Background on the For the People Act
In March 2019, the House passed the For the People Act before then-Majority Leader Mitch McConnell (R-KY) blocked the legislation in the Senate.3 In the following two years, the imperative for democracy reform has only grown.
Trump’s insurrection was a full-scale refusal by anti-democracy forces to relinquish their power to a racially diverse electorate yearning for a competent and inclusive government.
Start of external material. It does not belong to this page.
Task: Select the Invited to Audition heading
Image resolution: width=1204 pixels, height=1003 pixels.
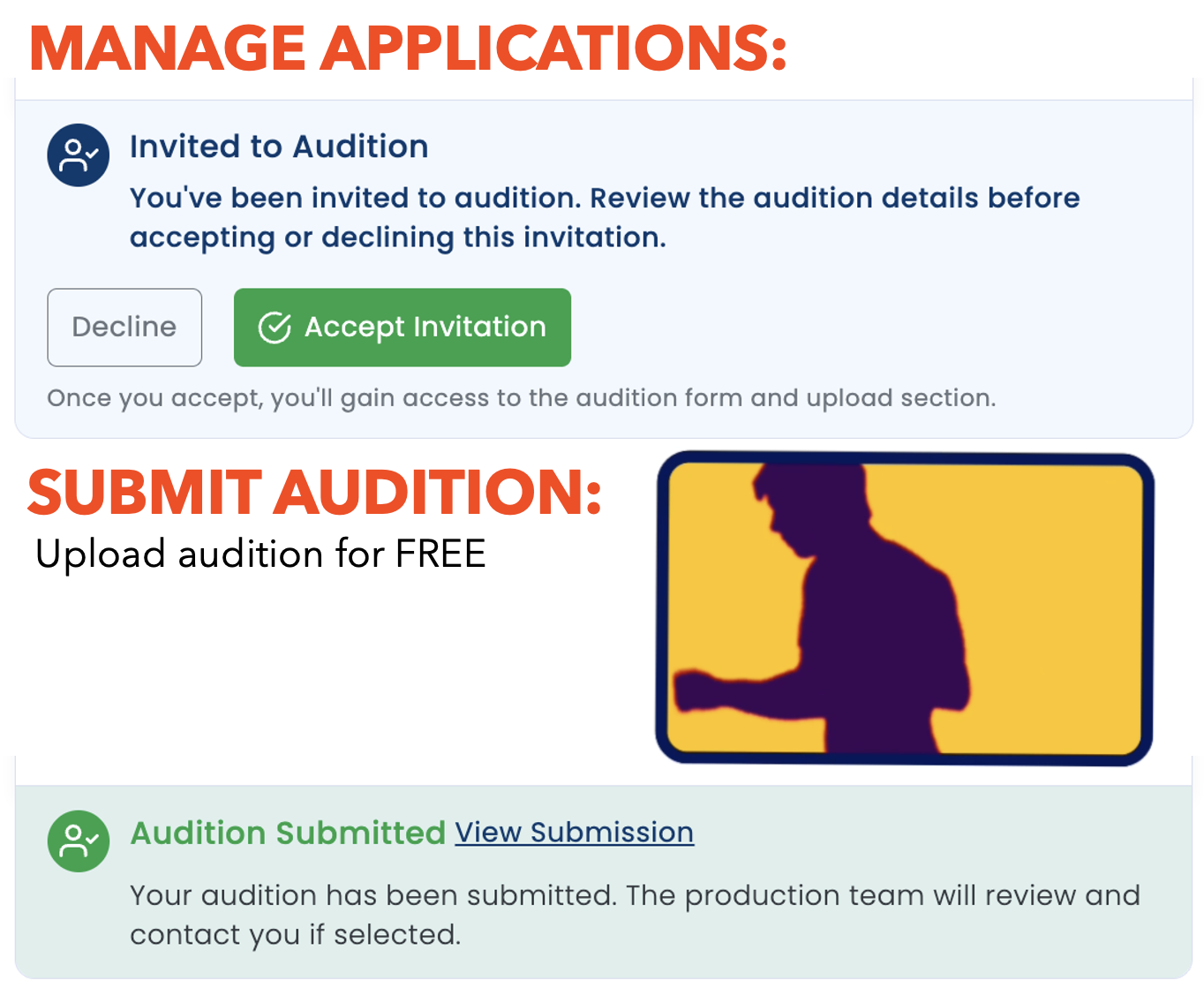Action: point(279,147)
On January 6, 2021, the nation watched in horror as white supremacists and others in an anti-majoritarian mob, encouraged by Donald Trump and some Republican members of Congress, attacked the U.S. Capitol. Their objective was clear: to violently overturn the presidential election results by stopping Congress’ constitutional tallying of electoral votes—and even killing lawmakers “if given the chance.”4 This attempted coup, which resulted in the deaths of five people, including one Capitol police officer, was built on months of lies and lawsuits from Trump and his allies, who claimed that Biden’s victory was fraudulent, that voting irregularities predominantly plagued Black and brown communities, and that millions of votes should have been thrown out.5
Even Trump’s own attorney general concluded that there was no evidence of widescale election fraud, and the government’s top cybersecurity official determined that the 2020 election was the most secure in U.S. history.6 Trump’s incitement of insurrection resulted in the House impeaching him for an unprecedented second time, with House impeachment managers stating that his misconduct was “a betrayal of historic proportions” and Rep. Liz Cheney (R-WY), a senior Republican leader in the House, concluding that “there has never been a greater betrayal by a President of the United States of his office and his oath to the Constitution.”7
Trump’s insurrection was a full-scale refusal by anti-democracy forces to relinquish their power to a racially diverse electorate yearning for a competent and inclusive government. Although unprecedented, this constitutional crisis was the culmination of decades of structural decay, where factors such as secret “dark money” spending; outsize influence over policymaking by wealthy special interests; voter disenfranchisement; partisan and racial gerrymandering; foreign interference; and rampant corruption have rigged the system against hardworking families and small businesses.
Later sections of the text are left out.